— start —
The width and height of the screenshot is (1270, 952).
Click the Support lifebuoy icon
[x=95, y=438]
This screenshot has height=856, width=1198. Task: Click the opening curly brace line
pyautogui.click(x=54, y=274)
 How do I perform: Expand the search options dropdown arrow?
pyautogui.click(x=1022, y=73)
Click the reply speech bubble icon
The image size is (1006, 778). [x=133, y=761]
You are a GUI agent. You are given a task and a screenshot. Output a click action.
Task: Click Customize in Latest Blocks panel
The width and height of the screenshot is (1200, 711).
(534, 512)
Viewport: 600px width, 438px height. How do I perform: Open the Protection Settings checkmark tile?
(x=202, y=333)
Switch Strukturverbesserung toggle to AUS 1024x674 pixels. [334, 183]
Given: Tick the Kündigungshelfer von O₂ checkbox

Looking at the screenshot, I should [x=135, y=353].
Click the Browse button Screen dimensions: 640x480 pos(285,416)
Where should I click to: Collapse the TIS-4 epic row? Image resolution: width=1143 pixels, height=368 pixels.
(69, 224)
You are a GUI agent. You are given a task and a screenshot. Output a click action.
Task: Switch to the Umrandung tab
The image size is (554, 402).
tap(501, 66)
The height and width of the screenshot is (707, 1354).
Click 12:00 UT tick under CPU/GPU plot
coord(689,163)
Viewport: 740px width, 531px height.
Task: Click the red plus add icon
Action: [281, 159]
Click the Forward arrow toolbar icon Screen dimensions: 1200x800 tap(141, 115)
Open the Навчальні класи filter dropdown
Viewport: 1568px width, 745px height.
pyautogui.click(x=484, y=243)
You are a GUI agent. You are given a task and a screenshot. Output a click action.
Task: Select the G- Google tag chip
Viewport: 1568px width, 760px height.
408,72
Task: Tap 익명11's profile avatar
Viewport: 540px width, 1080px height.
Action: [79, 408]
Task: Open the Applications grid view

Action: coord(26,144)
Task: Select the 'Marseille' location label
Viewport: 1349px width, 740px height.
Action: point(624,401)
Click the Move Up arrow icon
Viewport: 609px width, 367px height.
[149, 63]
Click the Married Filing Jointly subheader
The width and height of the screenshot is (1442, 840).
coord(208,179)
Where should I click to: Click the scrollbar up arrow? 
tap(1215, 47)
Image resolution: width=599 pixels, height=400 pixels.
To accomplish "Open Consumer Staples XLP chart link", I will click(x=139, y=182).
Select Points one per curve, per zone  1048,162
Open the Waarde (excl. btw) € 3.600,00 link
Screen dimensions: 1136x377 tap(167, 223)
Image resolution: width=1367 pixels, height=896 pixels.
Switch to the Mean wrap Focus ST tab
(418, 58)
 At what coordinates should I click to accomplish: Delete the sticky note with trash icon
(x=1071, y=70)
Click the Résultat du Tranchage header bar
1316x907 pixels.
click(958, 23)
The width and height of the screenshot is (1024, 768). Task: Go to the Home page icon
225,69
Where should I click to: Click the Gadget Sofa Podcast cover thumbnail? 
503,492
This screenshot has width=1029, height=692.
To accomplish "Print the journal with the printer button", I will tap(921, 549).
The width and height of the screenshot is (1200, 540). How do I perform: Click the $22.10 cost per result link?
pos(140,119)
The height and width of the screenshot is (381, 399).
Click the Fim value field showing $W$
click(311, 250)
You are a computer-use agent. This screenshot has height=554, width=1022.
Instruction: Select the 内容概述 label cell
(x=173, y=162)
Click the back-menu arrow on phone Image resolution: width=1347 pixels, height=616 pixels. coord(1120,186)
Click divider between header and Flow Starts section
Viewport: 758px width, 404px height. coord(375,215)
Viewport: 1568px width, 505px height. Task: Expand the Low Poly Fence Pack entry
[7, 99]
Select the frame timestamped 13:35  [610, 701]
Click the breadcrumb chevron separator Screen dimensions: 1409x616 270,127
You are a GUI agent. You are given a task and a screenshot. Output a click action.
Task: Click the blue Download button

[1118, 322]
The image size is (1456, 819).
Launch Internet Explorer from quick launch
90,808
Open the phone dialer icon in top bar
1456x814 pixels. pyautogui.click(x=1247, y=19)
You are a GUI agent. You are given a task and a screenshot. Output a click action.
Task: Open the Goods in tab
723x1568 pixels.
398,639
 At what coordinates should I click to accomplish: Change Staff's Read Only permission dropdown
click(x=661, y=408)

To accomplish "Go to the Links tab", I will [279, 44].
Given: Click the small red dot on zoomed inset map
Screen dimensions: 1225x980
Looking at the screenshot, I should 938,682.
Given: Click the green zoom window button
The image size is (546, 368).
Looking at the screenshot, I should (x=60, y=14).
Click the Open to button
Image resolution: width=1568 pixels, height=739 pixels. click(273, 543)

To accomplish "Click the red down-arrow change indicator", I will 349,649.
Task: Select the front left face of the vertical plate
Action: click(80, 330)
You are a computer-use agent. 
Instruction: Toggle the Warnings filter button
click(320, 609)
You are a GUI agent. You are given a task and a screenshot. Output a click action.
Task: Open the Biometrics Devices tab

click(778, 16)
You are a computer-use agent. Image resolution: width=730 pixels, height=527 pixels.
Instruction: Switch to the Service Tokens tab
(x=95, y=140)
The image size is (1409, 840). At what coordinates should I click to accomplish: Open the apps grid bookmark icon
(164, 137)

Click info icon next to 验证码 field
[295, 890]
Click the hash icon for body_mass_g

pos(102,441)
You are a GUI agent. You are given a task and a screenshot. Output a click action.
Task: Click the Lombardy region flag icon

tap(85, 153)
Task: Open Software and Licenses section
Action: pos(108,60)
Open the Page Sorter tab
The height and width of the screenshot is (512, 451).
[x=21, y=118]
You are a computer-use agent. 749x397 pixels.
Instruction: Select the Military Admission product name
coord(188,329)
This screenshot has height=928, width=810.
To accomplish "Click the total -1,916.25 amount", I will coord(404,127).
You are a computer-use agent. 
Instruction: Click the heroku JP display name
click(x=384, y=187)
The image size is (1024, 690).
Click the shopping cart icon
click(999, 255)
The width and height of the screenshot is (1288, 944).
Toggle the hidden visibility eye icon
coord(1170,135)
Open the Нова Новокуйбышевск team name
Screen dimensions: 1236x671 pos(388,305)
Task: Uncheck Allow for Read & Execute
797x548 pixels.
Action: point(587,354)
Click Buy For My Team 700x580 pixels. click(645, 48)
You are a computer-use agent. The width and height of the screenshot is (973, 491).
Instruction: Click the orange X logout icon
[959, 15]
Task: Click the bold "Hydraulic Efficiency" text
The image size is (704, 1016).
— end —
• **GIVEN INSTRUCTION**
Please quote every entry above verbatim, keeping them in their original order.

• **THE ANSWER**
The width and height of the screenshot is (1270, 952).
Click the Support lifebuoy icon
[x=95, y=438]
This screenshot has height=856, width=1198. Task: Click the opening curly brace line
pyautogui.click(x=54, y=274)
 How do I perform: Expand the search options dropdown arrow?
pyautogui.click(x=1022, y=73)
Click the reply speech bubble icon
The image size is (1006, 778). [x=133, y=761]
You are a GUI agent. You are given a task and a screenshot. Output a click action.
Task: Click Customize in Latest Blocks panel
The width and height of the screenshot is (1200, 711).
(534, 512)
Viewport: 600px width, 438px height. How do I perform: Open the Protection Settings checkmark tile?
(x=202, y=333)
Switch Strukturverbesserung toggle to AUS 1024x674 pixels. [334, 183]
Given: Tick the Kündigungshelfer von O₂ checkbox

Looking at the screenshot, I should [x=135, y=353].
Click the Browse button Screen dimensions: 640x480 pos(285,416)
Where should I click to: Collapse the TIS-4 epic row? Image resolution: width=1143 pixels, height=368 pixels.
(69, 224)
You are a GUI agent. You are given a task and a screenshot. Output a click action.
Task: Switch to the Umrandung tab
The image size is (554, 402).
tap(501, 66)
The height and width of the screenshot is (707, 1354).
Click 12:00 UT tick under CPU/GPU plot
coord(689,163)
Viewport: 740px width, 531px height.
Task: Click the red plus add icon
Action: [281, 159]
Click the Forward arrow toolbar icon Screen dimensions: 1200x800 tap(141, 115)
Open the Навчальні класи filter dropdown
Viewport: 1568px width, 745px height.
pyautogui.click(x=484, y=243)
You are a GUI agent. You are given a task and a screenshot. Output a click action.
Task: Select the G- Google tag chip
Viewport: 1568px width, 760px height.
408,72
Task: Tap 익명11's profile avatar
Viewport: 540px width, 1080px height.
Action: [79, 408]
Task: Open the Applications grid view

Action: coord(26,144)
Task: Select the 'Marseille' location label
Viewport: 1349px width, 740px height.
Action: point(624,401)
Click the Move Up arrow icon
Viewport: 609px width, 367px height.
[149, 63]
Click the Married Filing Jointly subheader
The width and height of the screenshot is (1442, 840).
coord(208,179)
Where should I click to: Click the scrollbar up arrow? 
tap(1215, 47)
Image resolution: width=599 pixels, height=400 pixels.
To accomplish "Open Consumer Staples XLP chart link", I will click(x=139, y=182).
Select Points one per curve, per zone  1048,162
Open the Waarde (excl. btw) € 3.600,00 link
Screen dimensions: 1136x377 tap(167, 223)
Image resolution: width=1367 pixels, height=896 pixels.
Switch to the Mean wrap Focus ST tab
(418, 58)
 At what coordinates should I click to accomplish: Delete the sticky note with trash icon
(x=1071, y=70)
Click the Résultat du Tranchage header bar
1316x907 pixels.
click(958, 23)
The width and height of the screenshot is (1024, 768). Task: Go to the Home page icon
225,69
Where should I click to: Click the Gadget Sofa Podcast cover thumbnail? 
503,492
This screenshot has width=1029, height=692.
To accomplish "Print the journal with the printer button", I will tap(921, 549).
The width and height of the screenshot is (1200, 540). How do I perform: Click the $22.10 cost per result link?
pos(140,119)
The height and width of the screenshot is (381, 399).
Click the Fim value field showing $W$
click(311, 250)
You are a computer-use agent. This screenshot has height=554, width=1022.
Instruction: Select the 内容概述 label cell
(x=173, y=162)
Click the back-menu arrow on phone Image resolution: width=1347 pixels, height=616 pixels. coord(1120,186)
Click divider between header and Flow Starts section
Viewport: 758px width, 404px height. coord(375,215)
Viewport: 1568px width, 505px height. Task: Expand the Low Poly Fence Pack entry
[7, 99]
Select the frame timestamped 13:35  [610, 701]
Click the breadcrumb chevron separator Screen dimensions: 1409x616 270,127
You are a GUI agent. You are given a task and a screenshot. Output a click action.
Task: Click the blue Download button

[1118, 322]
The image size is (1456, 819).
Launch Internet Explorer from quick launch
90,808
Open the phone dialer icon in top bar
1456x814 pixels. pyautogui.click(x=1247, y=19)
You are a GUI agent. You are given a task and a screenshot. Output a click action.
Task: Open the Goods in tab
723x1568 pixels.
398,639
 At what coordinates should I click to accomplish: Change Staff's Read Only permission dropdown
click(x=661, y=408)

To accomplish "Go to the Links tab", I will [279, 44].
Given: Click the small red dot on zoomed inset map
Screen dimensions: 1225x980
Looking at the screenshot, I should 938,682.
Given: Click the green zoom window button
The image size is (546, 368).
Looking at the screenshot, I should (x=60, y=14).
Click the Open to button
Image resolution: width=1568 pixels, height=739 pixels. click(273, 543)

To accomplish "Click the red down-arrow change indicator", I will 349,649.
Task: Select the front left face of the vertical plate
Action: click(80, 330)
You are a computer-use agent. 
Instruction: Toggle the Warnings filter button
click(320, 609)
You are a GUI agent. You are given a task and a screenshot. Output a click action.
Task: Open the Biometrics Devices tab

click(778, 16)
You are a computer-use agent. Image resolution: width=730 pixels, height=527 pixels.
Instruction: Switch to the Service Tokens tab
(x=95, y=140)
The image size is (1409, 840). At what coordinates should I click to accomplish: Open the apps grid bookmark icon
(164, 137)

Click info icon next to 验证码 field
[295, 890]
Click the hash icon for body_mass_g

pos(102,441)
You are a GUI agent. You are given a task and a screenshot. Output a click action.
Task: Click the Lombardy region flag icon

tap(85, 153)
Task: Open Software and Licenses section
Action: pos(108,60)
Open the Page Sorter tab
The height and width of the screenshot is (512, 451).
[x=21, y=118]
You are a computer-use agent. 749x397 pixels.
Instruction: Select the Military Admission product name
coord(188,329)
This screenshot has height=928, width=810.
To accomplish "Click the total -1,916.25 amount", I will coord(404,127).
You are a computer-use agent. 
Instruction: Click the heroku JP display name
click(x=384, y=187)
The image size is (1024, 690).
Click the shopping cart icon
click(999, 255)
The width and height of the screenshot is (1288, 944).
Toggle the hidden visibility eye icon
coord(1170,135)
Open the Нова Новокуйбышевск team name
Screen dimensions: 1236x671 pos(388,305)
Task: Uncheck Allow for Read & Execute
797x548 pixels.
Action: point(587,354)
Click Buy For My Team 700x580 pixels. click(645, 48)
You are a computer-use agent. The width and height of the screenshot is (973, 491).
Instruction: Click the orange X logout icon
[959, 15]
Task: Click the bold "Hydraulic Efficiency" text
The image size is (704, 1016).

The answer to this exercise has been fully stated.